One day while sitting next to my bookshelf that holds my World Book Encyclopedia (once a very reliable source of information) I reached for the book marked with the letter “R” and located the information I was looking for. I read mainly about the meaning and purpose of the Rotary Club. Among other things I read that this was a men’s club, and I was impressed with their aim and purpose. However, I was not impressed with the time scheduled for my speaking engagement. It was to be in the morning for breakfast, before office hours.
Since my children have restricted my driving long distances on the Beltway, I had to take the train the evening before and spend the night with my son, who lives near where I was to speak. He drove me in the morning to the meeting place. When I arrived I was surprised to see an almost equal number of ladies and men. I assumed that they must be spouses of the members, because in the World Book I had read that this was a men’s club. But during the conversation, the ladies introduced themselves as members of the club. With embarrassment I recalled my old-fashioned reliance on my edition of the World Book, published during the 1970s. Things had changed since then.
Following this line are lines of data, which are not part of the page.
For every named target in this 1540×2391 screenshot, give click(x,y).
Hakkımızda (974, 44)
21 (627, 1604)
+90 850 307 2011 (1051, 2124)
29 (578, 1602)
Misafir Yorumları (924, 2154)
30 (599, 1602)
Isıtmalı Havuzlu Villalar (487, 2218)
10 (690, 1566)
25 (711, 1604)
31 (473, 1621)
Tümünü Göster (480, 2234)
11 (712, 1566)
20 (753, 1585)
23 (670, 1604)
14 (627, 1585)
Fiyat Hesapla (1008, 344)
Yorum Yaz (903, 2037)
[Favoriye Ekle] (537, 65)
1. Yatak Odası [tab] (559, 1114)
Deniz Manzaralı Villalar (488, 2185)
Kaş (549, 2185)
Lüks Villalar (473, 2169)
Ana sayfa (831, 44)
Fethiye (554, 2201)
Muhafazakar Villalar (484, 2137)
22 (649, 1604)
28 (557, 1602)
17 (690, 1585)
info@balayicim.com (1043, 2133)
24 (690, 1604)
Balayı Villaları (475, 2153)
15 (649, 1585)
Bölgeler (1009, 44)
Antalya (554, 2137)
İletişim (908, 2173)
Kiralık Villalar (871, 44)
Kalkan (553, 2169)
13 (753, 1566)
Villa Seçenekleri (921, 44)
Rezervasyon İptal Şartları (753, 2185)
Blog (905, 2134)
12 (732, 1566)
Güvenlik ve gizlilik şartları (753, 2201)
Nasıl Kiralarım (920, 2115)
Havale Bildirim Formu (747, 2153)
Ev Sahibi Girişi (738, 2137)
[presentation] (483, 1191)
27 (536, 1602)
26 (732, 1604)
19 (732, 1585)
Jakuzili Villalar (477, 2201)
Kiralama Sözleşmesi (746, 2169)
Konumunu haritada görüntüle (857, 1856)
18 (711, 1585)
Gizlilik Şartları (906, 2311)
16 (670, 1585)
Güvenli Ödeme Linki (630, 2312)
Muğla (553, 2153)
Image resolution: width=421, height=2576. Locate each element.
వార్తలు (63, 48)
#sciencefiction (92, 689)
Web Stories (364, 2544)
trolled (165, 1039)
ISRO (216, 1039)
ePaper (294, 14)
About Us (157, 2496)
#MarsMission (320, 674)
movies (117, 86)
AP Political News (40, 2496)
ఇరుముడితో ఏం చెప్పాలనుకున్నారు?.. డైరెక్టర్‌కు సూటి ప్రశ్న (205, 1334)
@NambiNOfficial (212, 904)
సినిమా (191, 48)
It was a very attentive and appreciative audience, listening while I shared with them my experience during the Holocaust. I received from them several mementoes with their organization’s logo.
Sometime later, I received a call from one of the club’s members asking if I would be available on June 22. The club was having their annual dinner to welcome new members and distribute awards to old members, and they wanted me to participate. Since I had no assignment from the Museum for that date, I accepted the invitation. At the time all that was mentioned to me was the date. The date was several months in the future, so I just marked it on my calendar, and there was not much communication between us during the interim.
Only shortly before the event was to take place was I informed that I would get an award. I did not think much of it; I assumed it would probably be another plaque. I inquired what I was expected to do. Was I expected to speak? I was told to just say thank you.
Finally, the name of the award was mentioned to me: The Paul Harris Fellowship Award. It did not make a big impression on me, but my son was curious and looked it up on the Internet. He e-mailed me at once with the information he learned. This was the most prestigious award the organization bestows on only selected, deserving individuals. The recipient must be of high moral character and principles among other things. I was amazed. How can one accept such an award, and by just saying “thank you”?
So when the member who was in touch with me (after reading my short bio) presented me with the award at the annual dinner, I was moved. I started by saying that such an award is a great honor for any recipient, but in my case it has even a more significant meaning. I told them how for several years I existed just as a number—79357. I said how my hard labor was rewarded with starvation. I recalled how dehumanized I had been, that I often wished for it all to end, no matter how. So now each acknowledgment or award, no matter how important or insignificant, has a special meaning to me. Each of those occasions makes me realize how fortunate I am to live in this free and wonderful democratic country. At last, I told them that with deepest appreciation I accepted their award.
On the way back to my table, I noticed that some tears had been shed by several ladies. It was quite a long ceremony; eventually all the acknowledgments were distributed, new members were welcomed, speeches by old members given, and a new president sworn in.
After the ceremony, one of the members who had greeted me before came over to my seat, bent down almost to a kneeling position, and took both my hands in his. He said, “You probably noticed my accent.” I made a joke of it. I thought that he maybe came over to congratulate me or praise my speech. He went on saying, “I am a German. I was five years old when the Holocaust took place. My father was in the Luftwaffe and was seldom home. Now I am asking for your forgiveness. I want to apologize for what my family did.” I was speechless for a moment. Such an unexpected confession. Then I told him what I usually tell others. “What happened cannot be undone. Try to be a good person, and do your best to prevent such atrocities from happening again.” Before he left he gave me his business card in case I would like to contact him.
After he left, I kept contemplating what had just taken place. I thought, regardless of how painful it is for us to keep repeating the horrors of the Holocaust, there is some hope of reaching some of the people.